Biliary atresia (BA), a leading cause of paediatric liver failure and liver transplantation, manifests by three weeks of life as jaundice with acholic stools. Poor outcomes due to delayed diagnosis remain a problem worldwide. We evaluated and assessed the cost-effectiveness of methods of introducing a BA Infant Stool Colour Card (ISCC) screening programme in Canada.
Setting and Methods
A prospective study at BC Women’s Hospital recruited consecutive healthy newborns through six incrementally more intensive screening approaches. Under the baseline “passive” strategy, families received ISCCs at maternity, with instructions to monitor infant stool colour daily and return the ISCC by mail at age 30 days.

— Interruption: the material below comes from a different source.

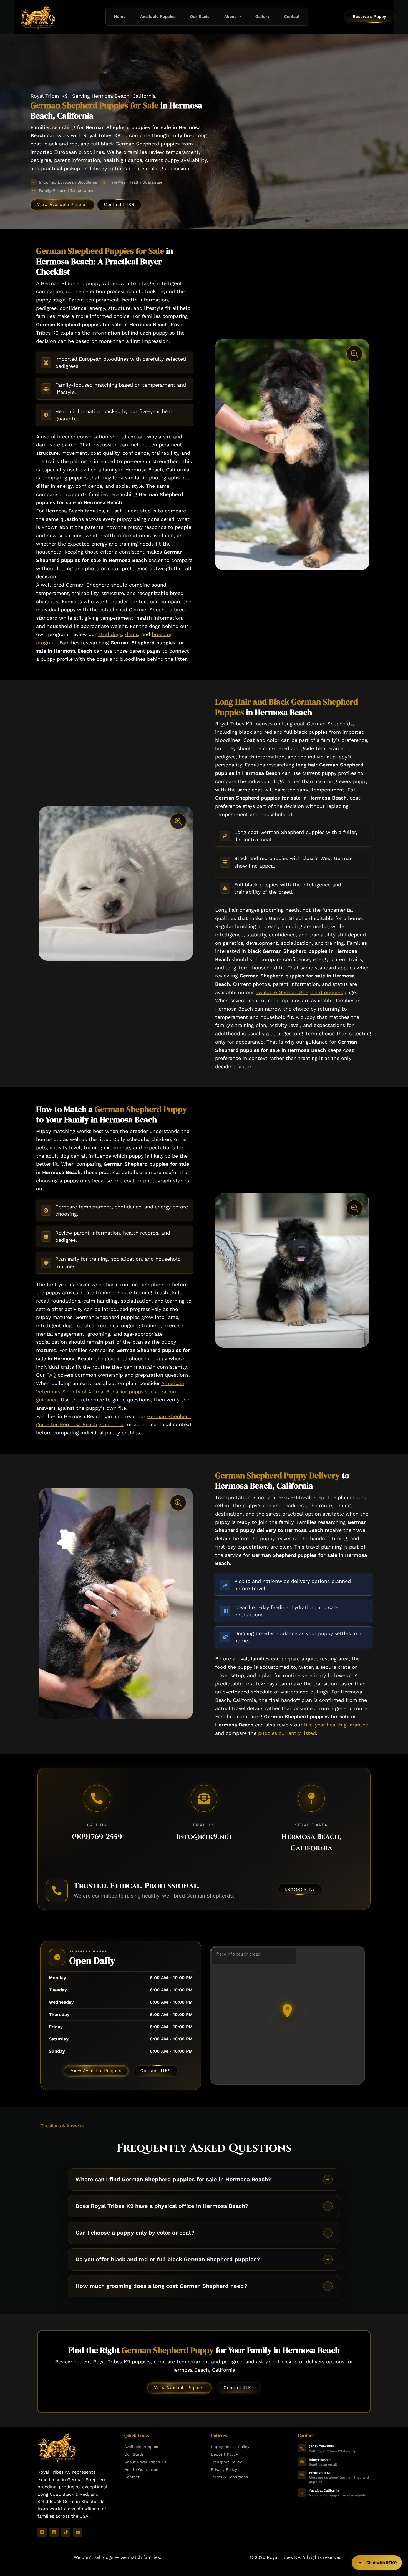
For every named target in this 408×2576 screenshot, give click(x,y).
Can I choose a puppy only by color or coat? (135, 2232)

Additional strategies were: ISCC mailed to family physician; reminder letters or telephone calls to families or physicians. Random telephone surveys of ISCC non-returners assessed total card utilization. Primary outcome was ISCC utilization rate expressed as a composite outcome of the ISCC return rate and non-returned ISCC use. Markov modelling was used to predict incremental costs and life years gained from screening (passive and reminder), compared with no screening, over a 10-year time horizon.
6,187 families were enrolled. Card utilization rates in the passive screening strategy were estimated at 60–94%. For a Canadian population, the increase in cost for passive screening, compared with no screening, is $213,584 and the gain in life years is 9.7 ($22,000 per life-year gained).
A BA ISCC screening programme targeting families of newborns is feasible in Canada. Passive distribution of ISCC at maternity is potentially effective and highly cost-effective.